## To be done
Starting at the line containing "Image resolution: width=599" and ending at the line containing "pos(113,591)", reproduce that stretch of the listing with "Developers" switched to "Support" and everything else left unchanged.

## Records to use
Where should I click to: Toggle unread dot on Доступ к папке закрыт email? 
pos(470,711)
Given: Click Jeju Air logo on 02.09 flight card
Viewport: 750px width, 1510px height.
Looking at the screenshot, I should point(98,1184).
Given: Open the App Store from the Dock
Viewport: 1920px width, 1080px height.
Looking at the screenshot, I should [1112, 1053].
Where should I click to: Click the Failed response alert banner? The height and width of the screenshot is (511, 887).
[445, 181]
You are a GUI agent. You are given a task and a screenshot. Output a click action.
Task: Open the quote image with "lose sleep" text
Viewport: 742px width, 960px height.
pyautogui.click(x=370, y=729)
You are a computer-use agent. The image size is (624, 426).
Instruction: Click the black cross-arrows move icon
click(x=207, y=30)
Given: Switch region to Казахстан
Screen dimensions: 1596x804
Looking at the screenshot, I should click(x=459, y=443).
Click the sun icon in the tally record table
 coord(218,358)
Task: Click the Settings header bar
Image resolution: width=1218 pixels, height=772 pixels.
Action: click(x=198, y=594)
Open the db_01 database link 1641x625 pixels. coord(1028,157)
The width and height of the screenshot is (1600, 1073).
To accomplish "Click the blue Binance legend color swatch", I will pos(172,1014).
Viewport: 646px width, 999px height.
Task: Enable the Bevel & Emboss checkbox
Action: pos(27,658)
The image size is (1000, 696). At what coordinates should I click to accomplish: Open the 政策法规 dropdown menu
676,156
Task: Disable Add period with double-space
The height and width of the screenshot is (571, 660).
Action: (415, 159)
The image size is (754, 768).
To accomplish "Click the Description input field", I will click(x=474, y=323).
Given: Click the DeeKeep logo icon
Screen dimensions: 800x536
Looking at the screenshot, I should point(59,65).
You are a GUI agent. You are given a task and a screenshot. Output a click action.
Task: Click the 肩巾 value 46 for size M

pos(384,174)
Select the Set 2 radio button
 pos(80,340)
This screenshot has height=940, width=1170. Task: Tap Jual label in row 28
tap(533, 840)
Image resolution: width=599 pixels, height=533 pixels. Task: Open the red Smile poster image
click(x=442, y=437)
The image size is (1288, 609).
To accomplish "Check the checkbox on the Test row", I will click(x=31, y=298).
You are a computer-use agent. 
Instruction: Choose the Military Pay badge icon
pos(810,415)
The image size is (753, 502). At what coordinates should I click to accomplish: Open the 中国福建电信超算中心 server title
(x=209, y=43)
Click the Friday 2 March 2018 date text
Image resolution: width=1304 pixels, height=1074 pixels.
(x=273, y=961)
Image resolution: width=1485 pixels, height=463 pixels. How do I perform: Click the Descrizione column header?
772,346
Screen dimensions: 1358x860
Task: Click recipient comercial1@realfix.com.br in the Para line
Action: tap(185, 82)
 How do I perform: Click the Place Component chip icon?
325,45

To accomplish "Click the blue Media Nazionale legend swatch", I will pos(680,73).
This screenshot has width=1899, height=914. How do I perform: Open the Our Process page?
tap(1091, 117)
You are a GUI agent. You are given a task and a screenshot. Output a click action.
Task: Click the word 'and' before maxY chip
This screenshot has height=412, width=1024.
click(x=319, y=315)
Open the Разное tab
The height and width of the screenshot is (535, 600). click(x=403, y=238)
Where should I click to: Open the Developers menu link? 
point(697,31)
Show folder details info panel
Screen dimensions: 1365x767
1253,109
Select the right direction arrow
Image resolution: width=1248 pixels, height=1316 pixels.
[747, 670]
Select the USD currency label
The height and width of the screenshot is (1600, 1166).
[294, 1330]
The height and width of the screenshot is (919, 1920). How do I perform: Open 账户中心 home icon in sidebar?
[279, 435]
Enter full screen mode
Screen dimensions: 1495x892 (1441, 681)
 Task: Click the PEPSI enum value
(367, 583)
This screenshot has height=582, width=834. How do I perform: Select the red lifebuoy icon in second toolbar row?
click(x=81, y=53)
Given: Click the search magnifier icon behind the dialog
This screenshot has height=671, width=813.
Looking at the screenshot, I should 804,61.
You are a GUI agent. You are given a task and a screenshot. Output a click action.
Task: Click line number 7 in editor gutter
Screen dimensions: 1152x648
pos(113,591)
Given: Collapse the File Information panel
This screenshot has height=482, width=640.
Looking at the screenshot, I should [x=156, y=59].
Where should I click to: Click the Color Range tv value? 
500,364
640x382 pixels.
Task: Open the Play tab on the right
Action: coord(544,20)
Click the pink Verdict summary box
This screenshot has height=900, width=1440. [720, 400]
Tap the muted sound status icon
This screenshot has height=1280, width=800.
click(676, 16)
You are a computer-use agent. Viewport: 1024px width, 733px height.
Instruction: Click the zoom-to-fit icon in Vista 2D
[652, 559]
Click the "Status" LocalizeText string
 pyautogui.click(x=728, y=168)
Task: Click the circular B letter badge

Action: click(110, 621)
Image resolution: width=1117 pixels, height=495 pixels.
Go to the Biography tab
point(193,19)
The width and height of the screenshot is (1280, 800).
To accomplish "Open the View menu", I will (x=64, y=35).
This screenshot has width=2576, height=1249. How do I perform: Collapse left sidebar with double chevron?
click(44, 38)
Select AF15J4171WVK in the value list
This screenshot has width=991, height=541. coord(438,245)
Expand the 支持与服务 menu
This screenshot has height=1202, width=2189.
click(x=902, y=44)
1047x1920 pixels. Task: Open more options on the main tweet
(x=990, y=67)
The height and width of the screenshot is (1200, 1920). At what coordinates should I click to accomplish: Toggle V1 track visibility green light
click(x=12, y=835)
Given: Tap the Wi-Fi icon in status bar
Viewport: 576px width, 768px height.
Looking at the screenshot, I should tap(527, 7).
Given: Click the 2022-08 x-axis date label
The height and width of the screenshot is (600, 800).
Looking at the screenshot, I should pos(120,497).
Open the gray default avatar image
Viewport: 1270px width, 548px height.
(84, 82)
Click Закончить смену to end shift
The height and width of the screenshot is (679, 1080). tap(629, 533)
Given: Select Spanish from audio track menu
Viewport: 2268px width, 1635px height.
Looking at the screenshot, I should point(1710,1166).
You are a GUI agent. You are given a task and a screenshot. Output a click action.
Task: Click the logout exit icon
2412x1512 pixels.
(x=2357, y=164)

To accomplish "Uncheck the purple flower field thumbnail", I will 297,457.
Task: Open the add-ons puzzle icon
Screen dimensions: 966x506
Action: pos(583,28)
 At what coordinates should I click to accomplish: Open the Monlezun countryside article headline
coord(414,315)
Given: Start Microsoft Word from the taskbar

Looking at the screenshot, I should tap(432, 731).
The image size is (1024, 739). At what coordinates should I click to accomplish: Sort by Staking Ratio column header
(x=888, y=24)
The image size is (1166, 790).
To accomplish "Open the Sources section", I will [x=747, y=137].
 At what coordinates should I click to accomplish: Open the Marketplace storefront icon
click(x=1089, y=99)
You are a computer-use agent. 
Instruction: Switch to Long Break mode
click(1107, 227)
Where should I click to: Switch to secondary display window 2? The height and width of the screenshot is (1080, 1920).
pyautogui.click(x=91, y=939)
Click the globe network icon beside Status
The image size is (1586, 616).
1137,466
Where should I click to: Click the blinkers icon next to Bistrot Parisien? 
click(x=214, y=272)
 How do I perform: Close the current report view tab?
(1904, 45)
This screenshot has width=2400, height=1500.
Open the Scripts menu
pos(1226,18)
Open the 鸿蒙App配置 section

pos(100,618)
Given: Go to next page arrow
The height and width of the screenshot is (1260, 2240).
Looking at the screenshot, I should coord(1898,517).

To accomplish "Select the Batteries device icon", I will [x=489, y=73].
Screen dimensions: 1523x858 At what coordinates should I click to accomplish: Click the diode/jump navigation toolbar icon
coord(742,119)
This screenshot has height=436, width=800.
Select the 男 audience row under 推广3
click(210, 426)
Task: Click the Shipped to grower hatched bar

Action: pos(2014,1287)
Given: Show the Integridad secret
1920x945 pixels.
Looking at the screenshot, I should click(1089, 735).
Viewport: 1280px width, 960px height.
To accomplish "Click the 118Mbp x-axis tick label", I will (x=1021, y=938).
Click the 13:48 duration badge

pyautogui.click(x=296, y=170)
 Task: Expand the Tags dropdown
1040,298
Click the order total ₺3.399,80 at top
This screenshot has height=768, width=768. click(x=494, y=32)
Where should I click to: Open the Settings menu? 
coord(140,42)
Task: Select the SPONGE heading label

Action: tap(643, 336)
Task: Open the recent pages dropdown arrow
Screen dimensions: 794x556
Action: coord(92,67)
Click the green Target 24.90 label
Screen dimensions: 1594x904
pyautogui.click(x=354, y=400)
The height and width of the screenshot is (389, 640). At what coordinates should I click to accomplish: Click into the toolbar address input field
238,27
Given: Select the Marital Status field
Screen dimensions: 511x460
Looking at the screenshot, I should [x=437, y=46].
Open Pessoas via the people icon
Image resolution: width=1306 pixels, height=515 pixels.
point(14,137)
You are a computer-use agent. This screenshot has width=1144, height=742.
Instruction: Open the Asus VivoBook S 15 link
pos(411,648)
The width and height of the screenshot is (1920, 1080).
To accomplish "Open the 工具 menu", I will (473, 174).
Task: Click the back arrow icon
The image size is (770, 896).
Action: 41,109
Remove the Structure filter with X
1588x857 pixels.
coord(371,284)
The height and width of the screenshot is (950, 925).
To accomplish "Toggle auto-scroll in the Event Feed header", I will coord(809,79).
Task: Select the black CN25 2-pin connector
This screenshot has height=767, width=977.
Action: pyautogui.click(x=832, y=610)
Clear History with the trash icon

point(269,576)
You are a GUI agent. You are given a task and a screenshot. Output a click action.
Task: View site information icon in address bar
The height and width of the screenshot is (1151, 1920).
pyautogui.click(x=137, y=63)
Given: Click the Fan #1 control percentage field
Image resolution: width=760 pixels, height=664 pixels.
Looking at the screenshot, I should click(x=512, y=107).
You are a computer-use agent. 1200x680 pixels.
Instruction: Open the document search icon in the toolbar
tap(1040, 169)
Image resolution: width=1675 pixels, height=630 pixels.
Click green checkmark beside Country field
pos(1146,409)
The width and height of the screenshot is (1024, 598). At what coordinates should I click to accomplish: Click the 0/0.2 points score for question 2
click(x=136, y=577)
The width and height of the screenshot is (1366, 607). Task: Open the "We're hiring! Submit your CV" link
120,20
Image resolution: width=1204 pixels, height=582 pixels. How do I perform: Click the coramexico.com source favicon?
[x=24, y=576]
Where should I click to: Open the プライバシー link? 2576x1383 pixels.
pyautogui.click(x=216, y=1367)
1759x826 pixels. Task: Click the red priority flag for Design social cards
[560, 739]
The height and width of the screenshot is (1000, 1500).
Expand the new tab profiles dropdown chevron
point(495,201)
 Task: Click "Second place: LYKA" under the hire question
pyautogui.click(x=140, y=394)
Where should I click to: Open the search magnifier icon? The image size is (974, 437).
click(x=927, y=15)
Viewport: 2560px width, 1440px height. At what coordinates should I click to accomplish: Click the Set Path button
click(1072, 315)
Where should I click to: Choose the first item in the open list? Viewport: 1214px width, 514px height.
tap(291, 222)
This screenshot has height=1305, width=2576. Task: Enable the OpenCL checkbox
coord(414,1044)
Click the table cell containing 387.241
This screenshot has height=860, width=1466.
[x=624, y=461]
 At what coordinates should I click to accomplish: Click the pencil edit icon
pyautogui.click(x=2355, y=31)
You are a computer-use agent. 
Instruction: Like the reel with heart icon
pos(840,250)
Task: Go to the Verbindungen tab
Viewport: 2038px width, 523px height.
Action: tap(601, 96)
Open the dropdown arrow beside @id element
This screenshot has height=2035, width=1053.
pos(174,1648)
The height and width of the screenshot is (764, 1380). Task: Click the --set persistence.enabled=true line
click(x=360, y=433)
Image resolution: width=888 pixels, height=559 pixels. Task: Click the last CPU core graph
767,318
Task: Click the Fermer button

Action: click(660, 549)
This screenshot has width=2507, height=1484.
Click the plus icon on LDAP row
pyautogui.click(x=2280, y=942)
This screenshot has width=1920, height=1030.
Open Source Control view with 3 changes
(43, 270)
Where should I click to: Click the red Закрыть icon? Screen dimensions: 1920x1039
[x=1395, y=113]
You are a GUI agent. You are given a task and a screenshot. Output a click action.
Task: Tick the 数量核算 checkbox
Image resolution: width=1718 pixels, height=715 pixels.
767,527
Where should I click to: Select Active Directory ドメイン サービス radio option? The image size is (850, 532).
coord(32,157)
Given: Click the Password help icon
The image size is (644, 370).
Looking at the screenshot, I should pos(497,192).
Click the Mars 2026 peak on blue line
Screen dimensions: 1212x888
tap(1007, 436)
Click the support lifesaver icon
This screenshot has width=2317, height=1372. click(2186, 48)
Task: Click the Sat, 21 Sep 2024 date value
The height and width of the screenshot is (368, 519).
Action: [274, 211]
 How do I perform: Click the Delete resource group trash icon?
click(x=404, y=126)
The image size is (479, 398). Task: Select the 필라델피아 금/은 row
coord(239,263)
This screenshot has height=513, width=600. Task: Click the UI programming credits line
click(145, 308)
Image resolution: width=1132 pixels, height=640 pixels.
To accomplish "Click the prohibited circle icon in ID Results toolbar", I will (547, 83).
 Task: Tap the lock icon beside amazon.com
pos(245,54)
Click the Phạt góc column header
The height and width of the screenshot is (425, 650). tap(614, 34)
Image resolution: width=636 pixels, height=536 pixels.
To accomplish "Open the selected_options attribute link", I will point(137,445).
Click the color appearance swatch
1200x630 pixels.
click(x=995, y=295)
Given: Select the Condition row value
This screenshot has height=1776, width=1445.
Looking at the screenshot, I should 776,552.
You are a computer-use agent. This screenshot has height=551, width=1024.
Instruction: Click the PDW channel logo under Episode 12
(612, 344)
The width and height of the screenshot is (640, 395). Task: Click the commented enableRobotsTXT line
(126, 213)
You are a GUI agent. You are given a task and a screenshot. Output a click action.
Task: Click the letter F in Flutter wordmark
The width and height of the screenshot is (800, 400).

## Full response
Image resolution: width=599 pixels, height=533 pixels. Task: Open the red Smile poster image
click(x=442, y=437)
The image size is (1288, 609).
To accomplish "Check the checkbox on the Test row", I will click(x=31, y=298).
You are a computer-use agent. 
Instruction: Choose the Military Pay badge icon
pos(810,415)
The image size is (753, 502). At what coordinates should I click to accomplish: Open the 中国福建电信超算中心 server title
(x=209, y=43)
Click the Friday 2 March 2018 date text
Image resolution: width=1304 pixels, height=1074 pixels.
(x=273, y=961)
Image resolution: width=1485 pixels, height=463 pixels. How do I perform: Click the Descrizione column header?
772,346
Screen dimensions: 1358x860
Task: Click recipient comercial1@realfix.com.br in the Para line
Action: tap(185, 82)
 How do I perform: Click the Place Component chip icon?
325,45

To accomplish "Click the blue Media Nazionale legend swatch", I will pos(680,73).
This screenshot has width=1899, height=914. How do I perform: Open the Our Process page?
tap(1091, 117)
You are a GUI agent. You are given a task and a screenshot. Output a click action.
Task: Click the word 'and' before maxY chip
This screenshot has height=412, width=1024.
click(x=319, y=315)
Open the Разное tab
The height and width of the screenshot is (535, 600). click(x=403, y=238)
Where should I click to: Open the Support menu link? 
point(697,31)
Show folder details info panel
Screen dimensions: 1365x767
1253,109
Select the right direction arrow
Image resolution: width=1248 pixels, height=1316 pixels.
[747, 670]
Select the USD currency label
The height and width of the screenshot is (1600, 1166).
[294, 1330]
The height and width of the screenshot is (919, 1920). How do I perform: Open 账户中心 home icon in sidebar?
[279, 435]
Enter full screen mode
Screen dimensions: 1495x892 (1441, 681)
 Task: Click the PEPSI enum value
(367, 583)
This screenshot has height=582, width=834. How do I perform: Select the red lifebuoy icon in second toolbar row?
click(x=81, y=53)
Given: Click the search magnifier icon behind the dialog
This screenshot has height=671, width=813.
Looking at the screenshot, I should 804,61.
You are a GUI agent. You are given a task and a screenshot. Output a click action.
Task: Click line number 7 in editor gutter
Screen dimensions: 1152x648
pos(113,591)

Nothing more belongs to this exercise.